Geofencing offers two valuable features to the preventive maintenance solution:
Enhanced privacy: Even if an intruder finds credentials for the application, he will not be able to access specific information if he is not physically inside the facilities.
Information presented on the application’s dashboard is facilities-specific: This facilitates the inspection process. Inspector crews, who often travel to remote locations, do not have to search for equipment codes in long lists, but measurements of interest are automatically shown according to their location.
To showcase the advantages of the proposed 5G-VICTORI architecture, two identical gNodeBs (gNBs) are deployed at the Patras5G cloud facility (emulating the Central Offices of ADMIE) and at the ADMIE Rion facility (facility environment), which are featured in Figure 1.
Location-based service provisioning is realized via the selection of different data networks according to the gNB in which the UE is registered.

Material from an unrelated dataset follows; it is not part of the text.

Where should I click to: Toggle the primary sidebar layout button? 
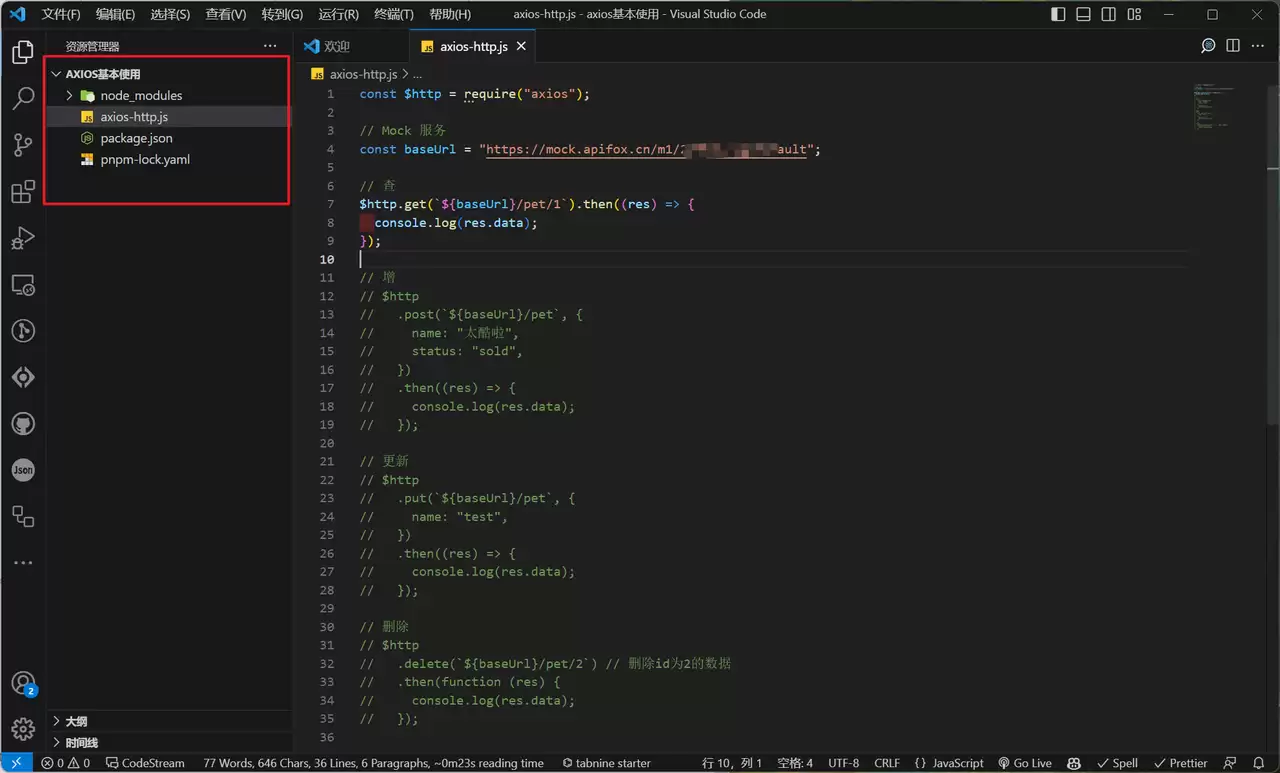(x=1059, y=14)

Figure 4 depicts the UiTOP dashboard accessed from a UE connected to gNB2 at ADMIE premises. Since UE is connected to gNB2 it uses Data Network #2 (DN#2) that has access to UiTOP service running on Autonomous Edge. On the contrary, when the UE is registered to the NPN through gNB1 at the University campus, it uses DN#1, and cannot access the specific service.
Figure 4.
UiTOP dashboard accessed by UE only at ADMIE premises (right), custom dashboard created for a specific type of measurements (left).
As shown in Figure 4, inspection workers have access to information regarding the health of the HV power cable, but they also have access to information regarding the communication network status (the dashboard also presents network latency and bandwidth). NPN deployments offer complete control to the vertical industry (in this case, the power transmission operator) to monitor and (re)configure/expand the network according to their needs without relying on external network providers.

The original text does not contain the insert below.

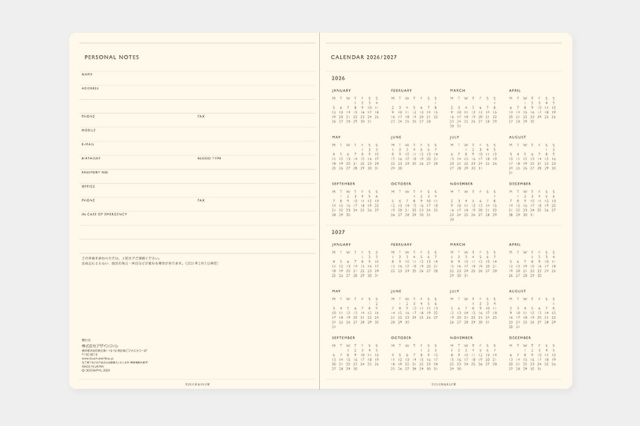Select the Address field

click(x=190, y=94)
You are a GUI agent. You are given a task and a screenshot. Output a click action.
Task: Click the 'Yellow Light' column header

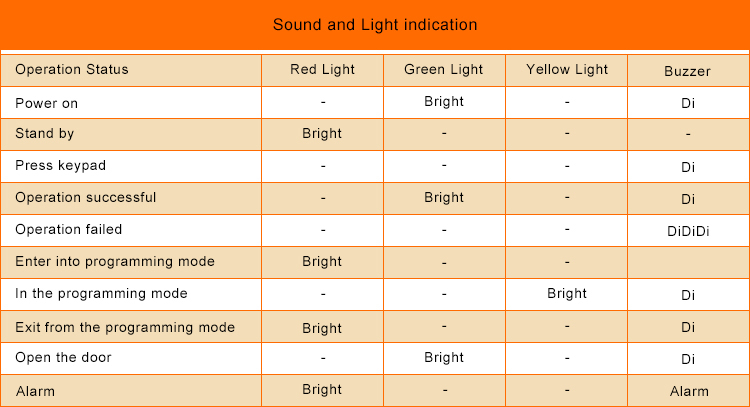click(x=567, y=70)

Continuous monitoring of telecommunication networks is crucial for critical infrastructures. NPN deployments also offer complete control to the vertical industry. The ability to reconfigure/expand/maintain the telecommunication network without relying on third-party network operators increases the reliability, security and privacy of the critical infrastructure, as it is easier to identify bottlenecks, prioritize critical applications and steer traffic when application needs change.
The results of the maintenance service are summarized in Table 2.
5. Facilities security: smart CCTV surveillance service for industrial environments over 5G
Industrial infrastructures must be monitored, not only for the security of the facilities themselves but also for the technical personnel to ensure their physical well-being. To this end, CCTV monitoring of facilities over 5G will provide a solution to this problem by collecting and processing live video feeds when technical personnel is present or an event occurs, while not compromising other Industry 4.0 applications running in the background.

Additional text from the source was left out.